PROBLEM DESCRIPTION ▸ Write out exactly the lines running from the one with "Click inside the license file path field" to the end of the data, including both of those lines and excluding pictures.

···

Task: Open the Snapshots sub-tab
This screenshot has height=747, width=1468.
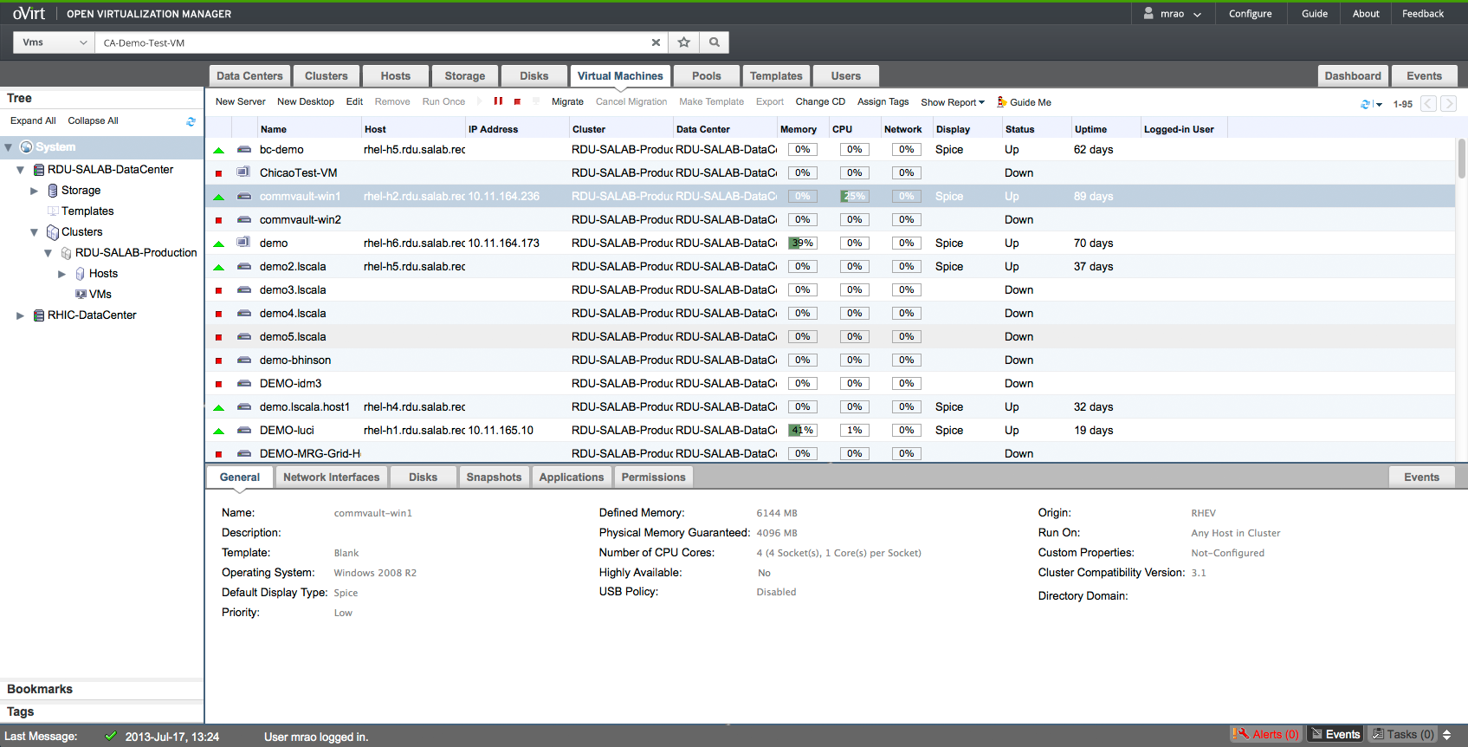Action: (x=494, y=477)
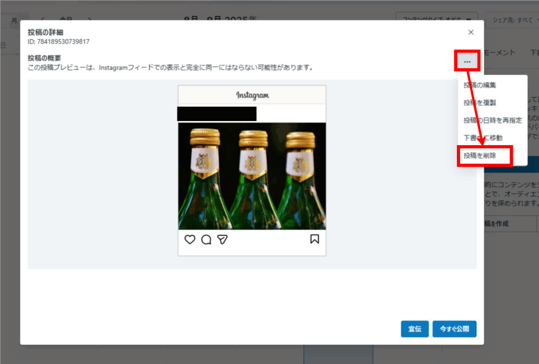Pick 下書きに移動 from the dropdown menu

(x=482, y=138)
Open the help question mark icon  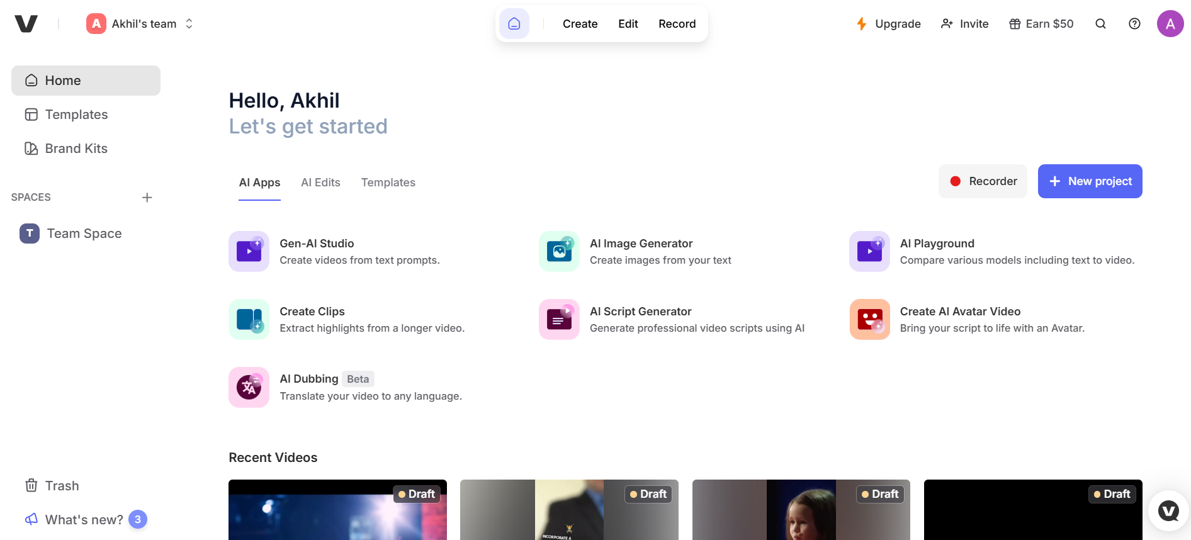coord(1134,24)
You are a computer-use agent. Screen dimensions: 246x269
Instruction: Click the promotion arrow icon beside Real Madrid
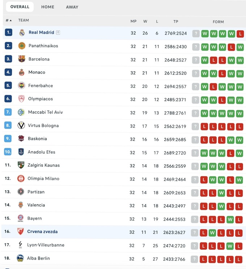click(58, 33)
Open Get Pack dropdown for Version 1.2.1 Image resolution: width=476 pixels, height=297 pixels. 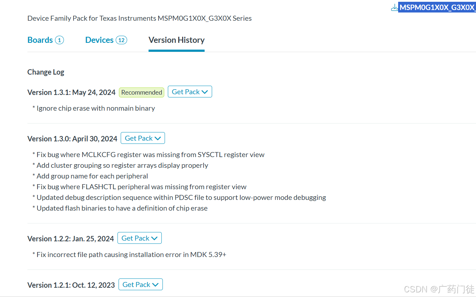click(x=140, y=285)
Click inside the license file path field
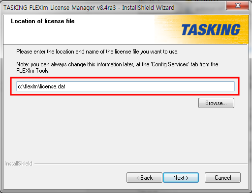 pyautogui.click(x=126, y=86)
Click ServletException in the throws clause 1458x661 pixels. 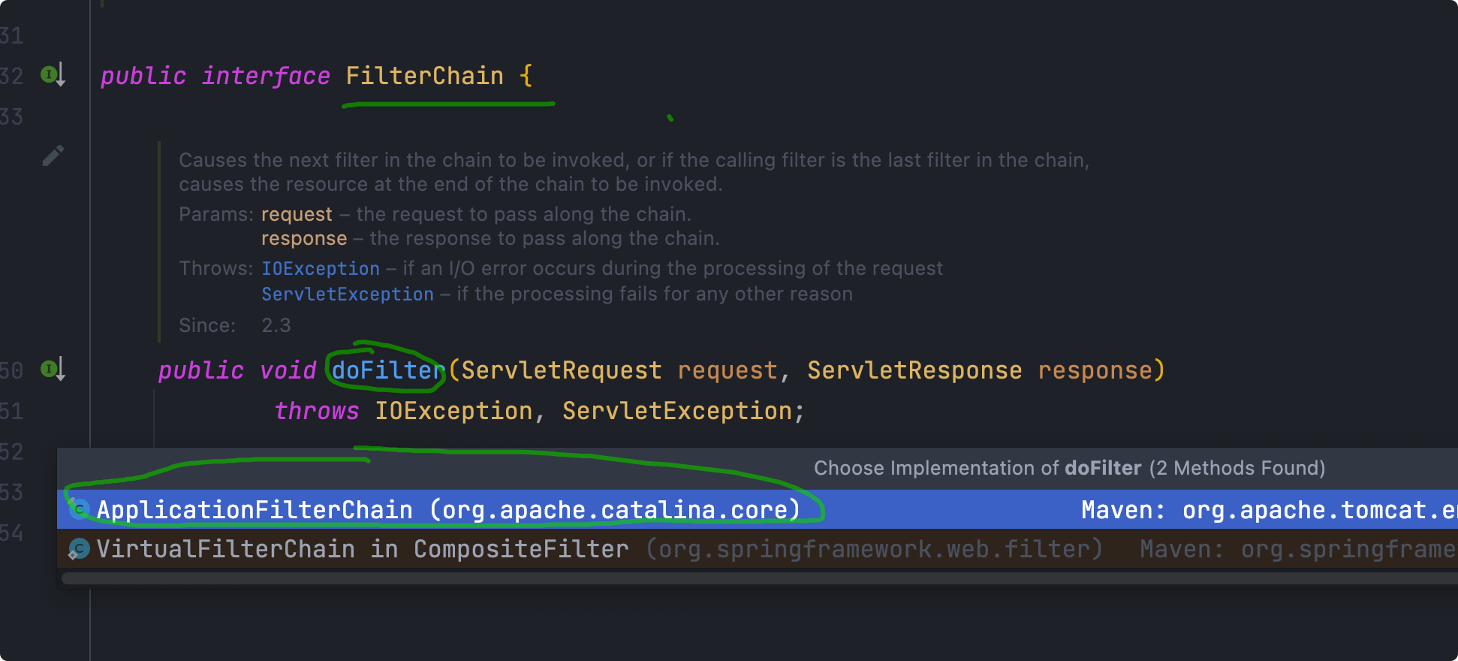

···

SOLUTION FOR THIS TASK ▸
Click inside the license file path field
 pyautogui.click(x=126, y=86)
Click ServletException in the throws clause 1458x661 pixels. 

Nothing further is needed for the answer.